• **What you are asked to do**: Would you retype the whole listing exactly, leaving its pictures out?

====== Entries shown ======

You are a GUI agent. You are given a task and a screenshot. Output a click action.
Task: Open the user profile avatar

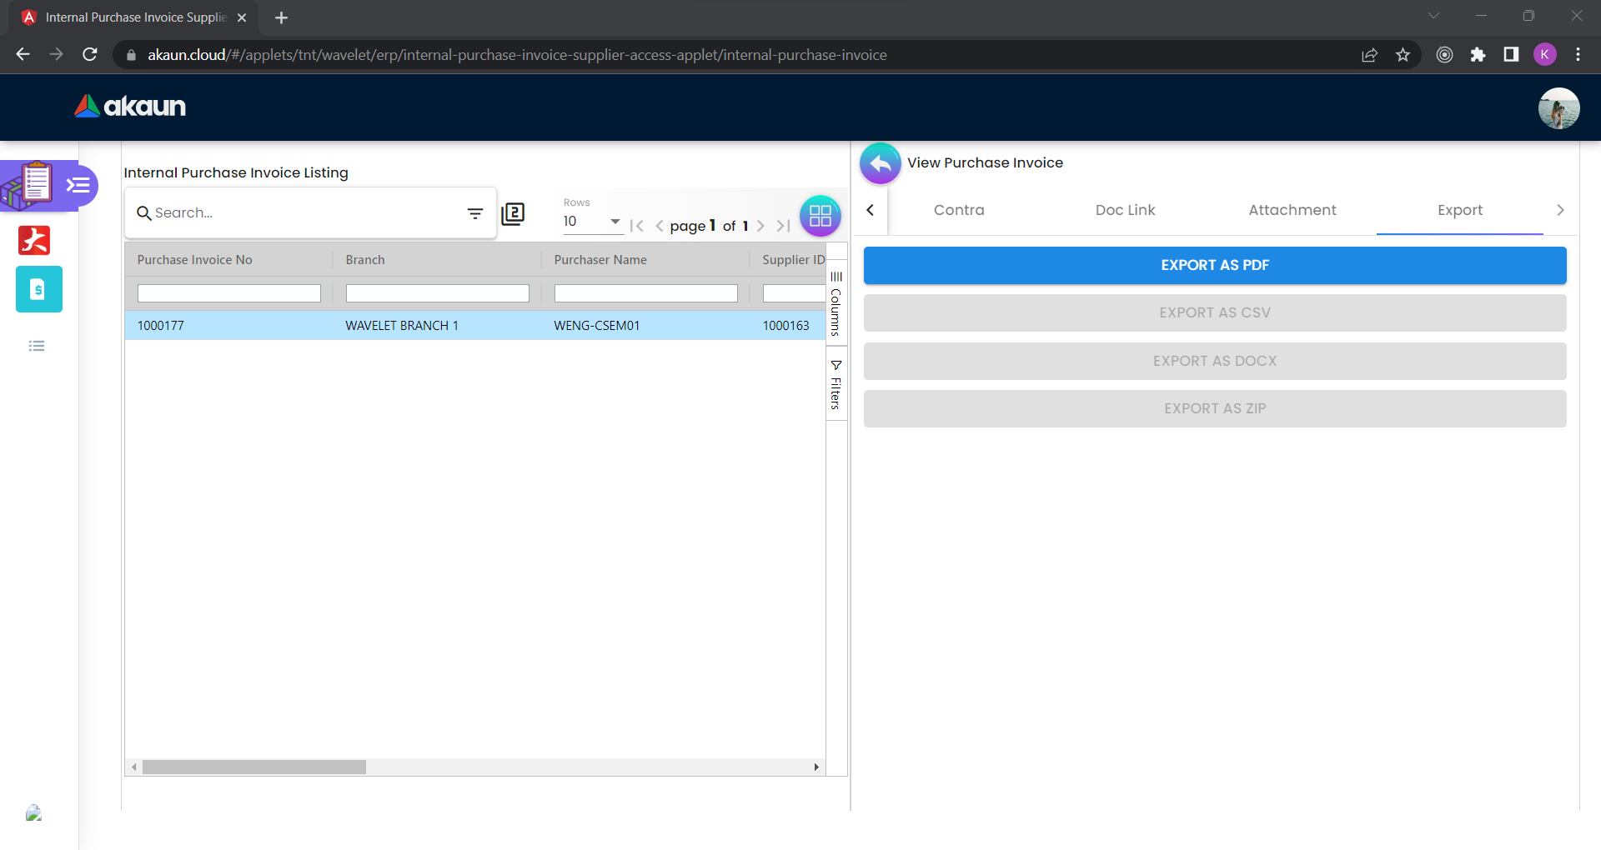(1558, 108)
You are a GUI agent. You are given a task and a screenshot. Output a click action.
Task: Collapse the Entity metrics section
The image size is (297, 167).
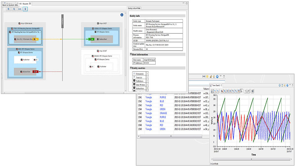pos(131,68)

======

• **Exercise result**:
You are a GUI agent. You are given a task and a screenshot. Output a click action.
Task: Open the user profile avatar

(1558, 108)
You are a GUI agent. You are given a task and a screenshot. Output a click action.
Task: Collapse the Entity metrics section
The image size is (297, 167).
pos(131,68)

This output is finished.